Na Páscoa de 1935, outro contragolpe. A teoria racial e o “catecismo do sangue” de Rosemberg estavam de novo na mira do bispo. Von Galen, não podendo se calar perante aberrações tão perigosas para os fiéis, manda anexar ao boletim diocesano um estudo contra O mito do século XX e trabalha para desfavorecer sua difusão. A resposta do regime não se fez esperar. O chefe da Gestapo, Hermann Göring, envia uma circular na qual pede a exclusão do clero do ensino nas escolas. Rosemberg despenca em Münster e pronuncia palavras de fogo contra o bispo, na tentativa de incitar o povo contra ele e liquidá-lo. Mas o povo da Vestefália, na maioria católico, forma uma corrente ao redor de seu bispo; em 8 de julho, as manifestações de solidariedade culminam numa procissão maciça dos fiéis. Os acontecimentos de Münster cruzam de novo as fronteiras nacionais e a imprensa estrangeira registra a batalha louvando o comportamento corajoso do bispo alemão: “Se os católicos são acusados de se ocuparem de política, na realidade é o nacional-socialismo que se ocupa de religião”, comenta laconicamente, de Paris, o jornal Le Figaro.

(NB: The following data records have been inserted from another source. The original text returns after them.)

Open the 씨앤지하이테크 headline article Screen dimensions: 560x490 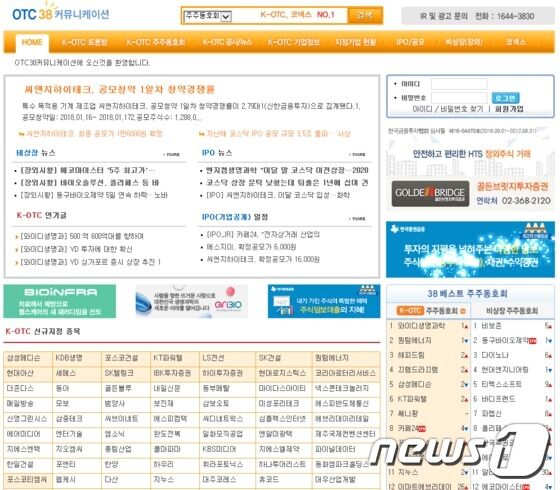pyautogui.click(x=119, y=89)
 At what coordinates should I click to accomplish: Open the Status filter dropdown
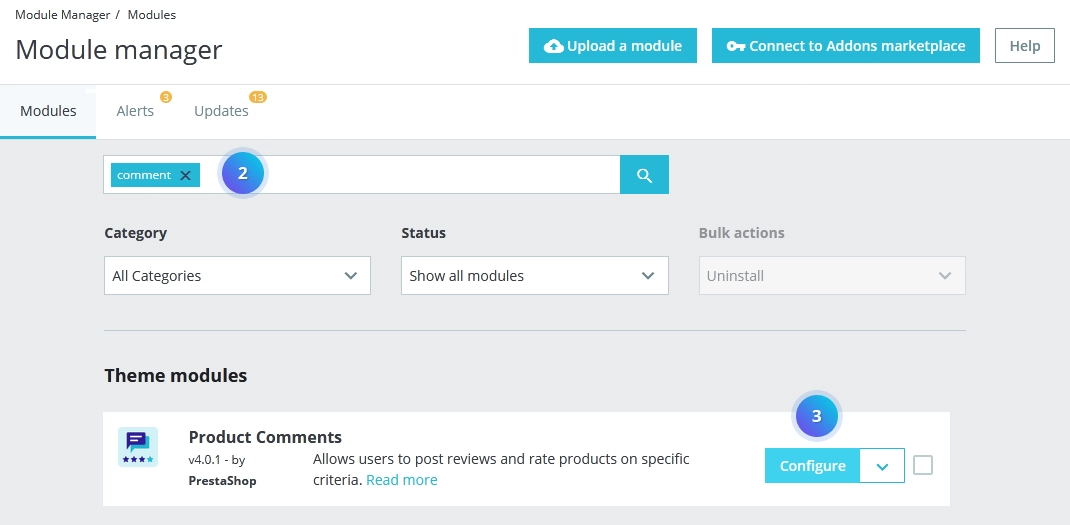click(x=534, y=276)

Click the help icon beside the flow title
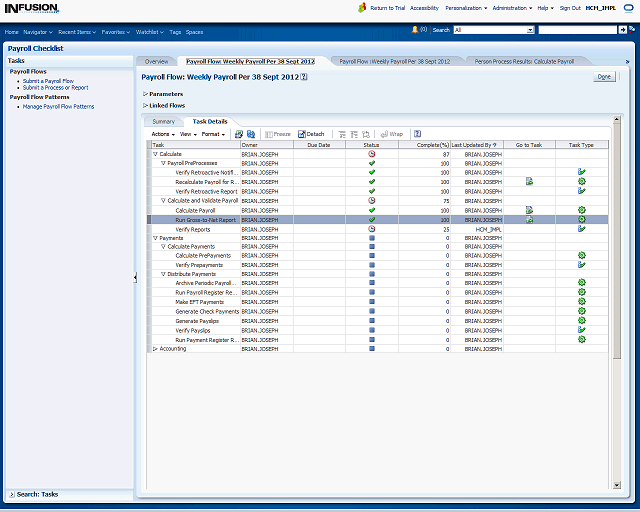(304, 76)
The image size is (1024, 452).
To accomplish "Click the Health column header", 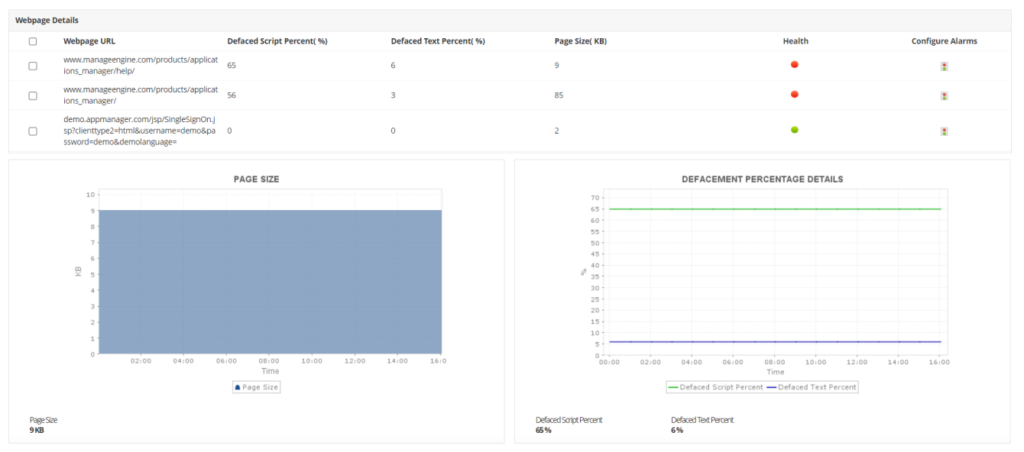I will tap(795, 42).
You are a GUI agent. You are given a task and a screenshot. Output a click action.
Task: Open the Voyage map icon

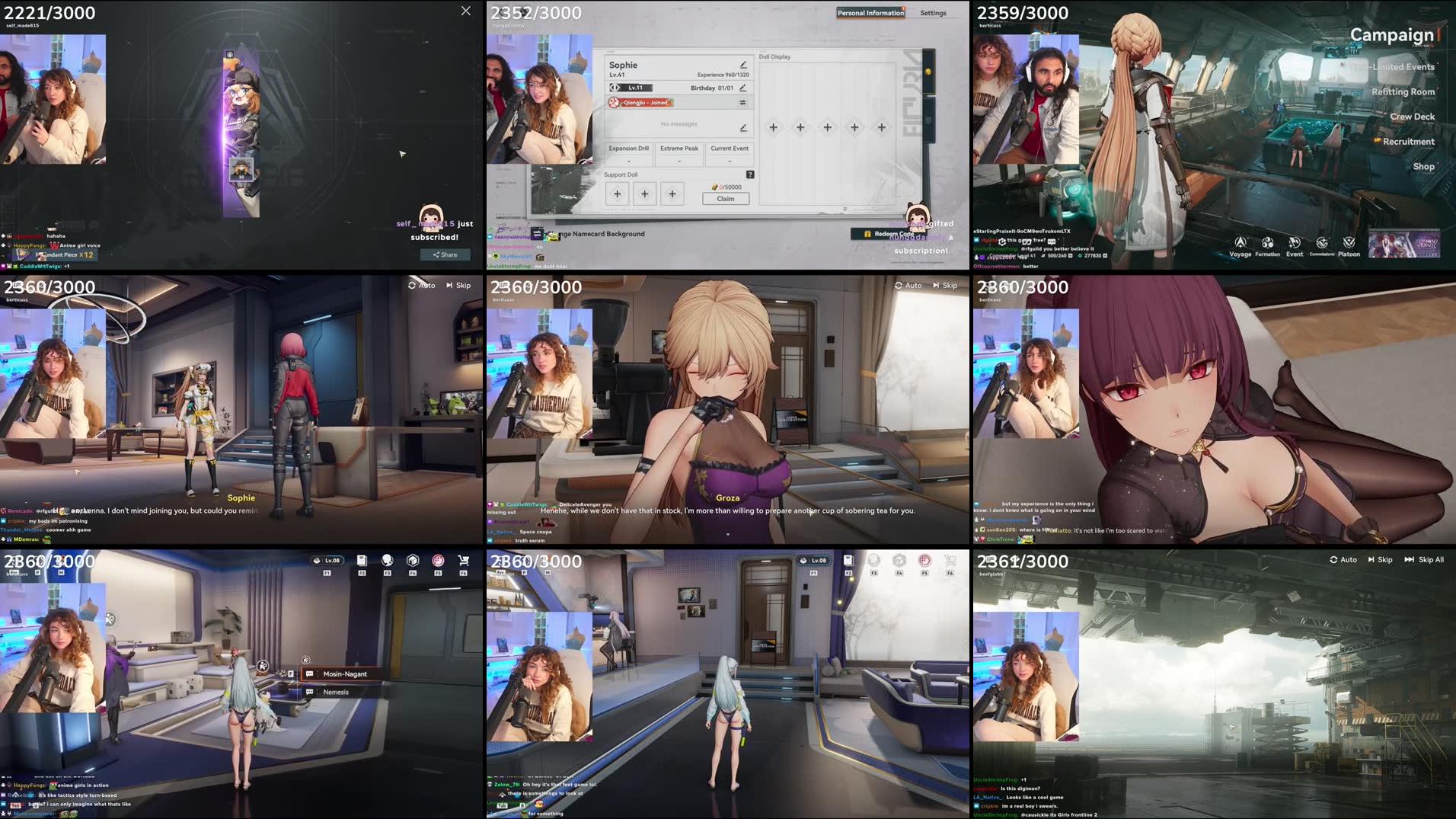[x=1240, y=242]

Von Galen não era certamente o único prelado alemão a reagir claramente contra a doutrina do nazismo; já a partir de 1932 os bispos haviam se expressado também colegialmente. Tornaram-se famosos as sermões de 1933 do cardeal Michael von Faulhaber, arcebispo de Munique. Mas, com a ascensão de Hitler ao poder, a Igreja alemã viu-se a enfrentar um regime que, cada vez mais insidiosa e descaradamente, se atribuía o predomínio total no campo religioso e eclesiástico, anulando os direitos civis e humanos. Assim, em poucos anos a Igreja teve de arcar com uma violenta perseguição. Perseguição que se acirrou depois da publicação, solicitada pelos próprios bispos alemães, da encíclica pontifícia Mit Brennender Sorge, em 1937. A encíclica de Pio XI, “uma das mais severas condenações de um regime nacional que o Vaticano já havia pronunciado”, foi declarada pelas autoridades nazistas “um ato de alta traição contra o Estado”. Prisões e seqüestros se seguiram a sua difusão. Von Galen, em sua diocese, mandou imprimir 120 mil cópias do texto. Os atos intimidatórios dirigidos contra a sua pessoa aumentaram, mas ao mesmo tempo cresceu o seu prestígio e a grande autoridade moral que fazia dele um ponto de referência reconhecido por todos, até pelos judeus. E, às vésperas da guerra, o bispo de Münster, por ter “atacado fortemente as bases e os efeitos do nacional-socialismo”, era registrado na Chancelaria do Reich como um dos mais perigosos adversários do regime.
Mas foi com os sermões de meados de 1941 que o bispo se tornou famoso em todo o mundo. Ganhando o apelido de “Leão de Münster”.